Start of Block

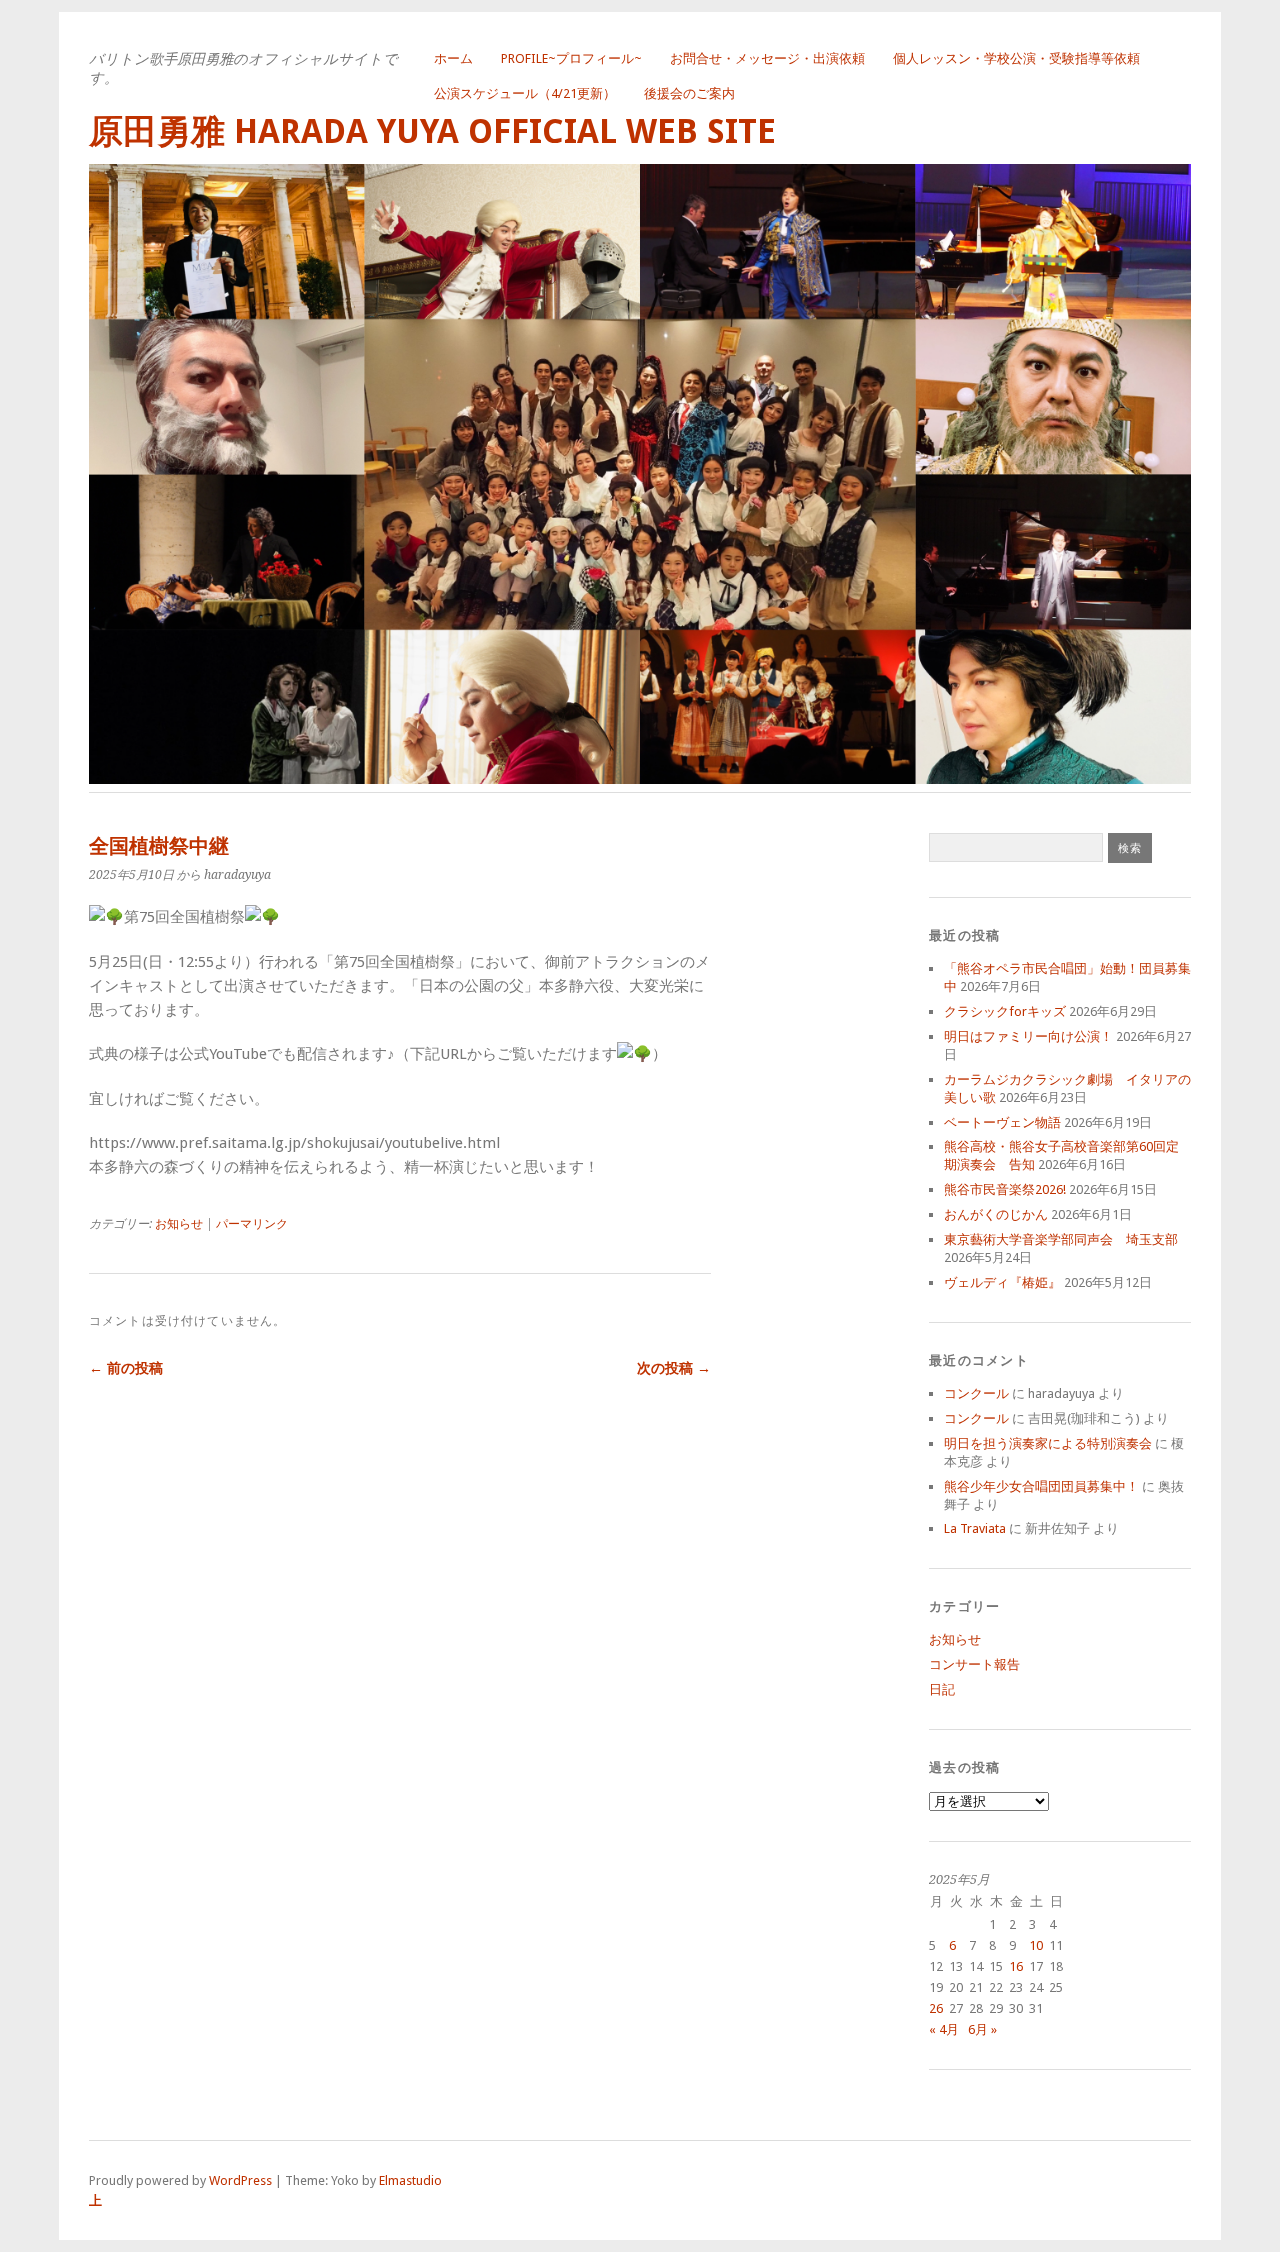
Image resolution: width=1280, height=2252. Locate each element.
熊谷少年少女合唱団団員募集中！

End of Block
Start of Block

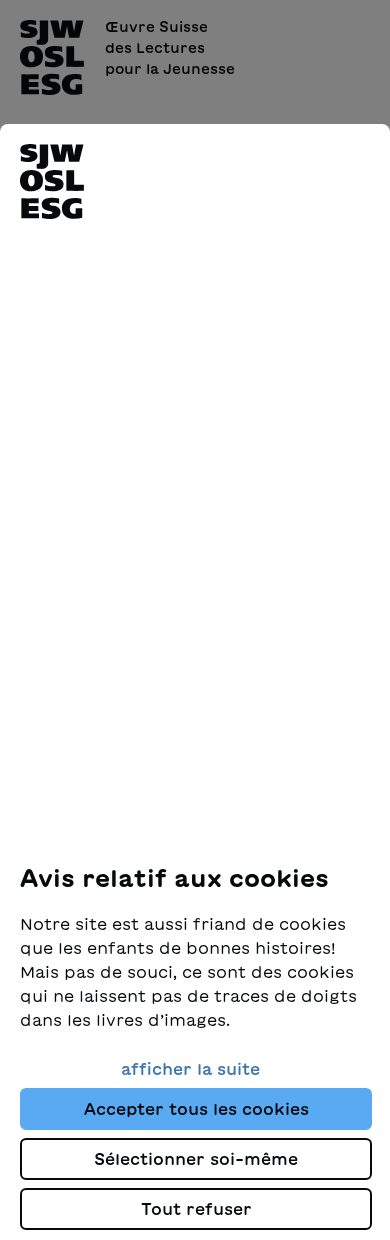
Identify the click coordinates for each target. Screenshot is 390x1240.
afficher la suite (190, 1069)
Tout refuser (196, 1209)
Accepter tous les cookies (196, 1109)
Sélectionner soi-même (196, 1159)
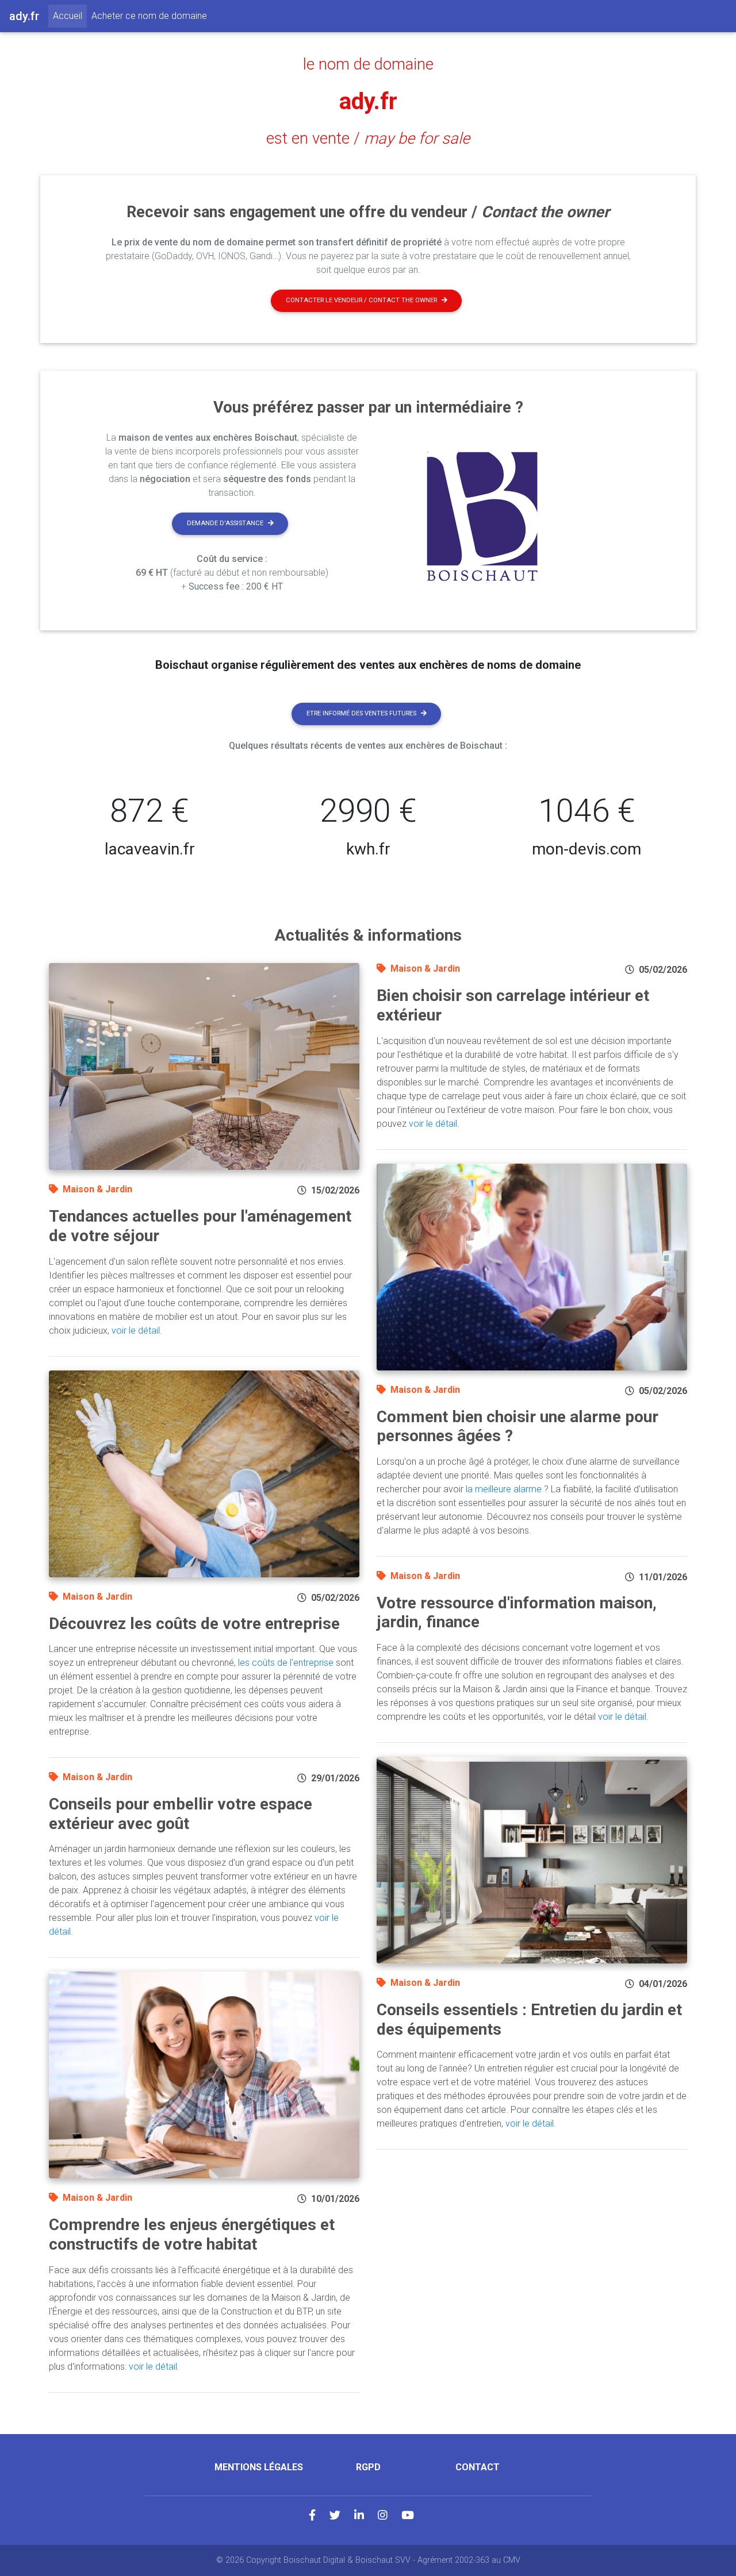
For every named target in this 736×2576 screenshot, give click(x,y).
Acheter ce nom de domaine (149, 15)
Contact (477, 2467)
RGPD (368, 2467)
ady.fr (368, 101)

End of Block

» DIRECTIONS: Where a line of the entries contains "click", report that line.

» ANSWER TO THE EXERCISE:
Identify the click coordinates for each target. Screenshot is 390x1240.
For every named target in this 736×2576 screenshot, give click(x,y).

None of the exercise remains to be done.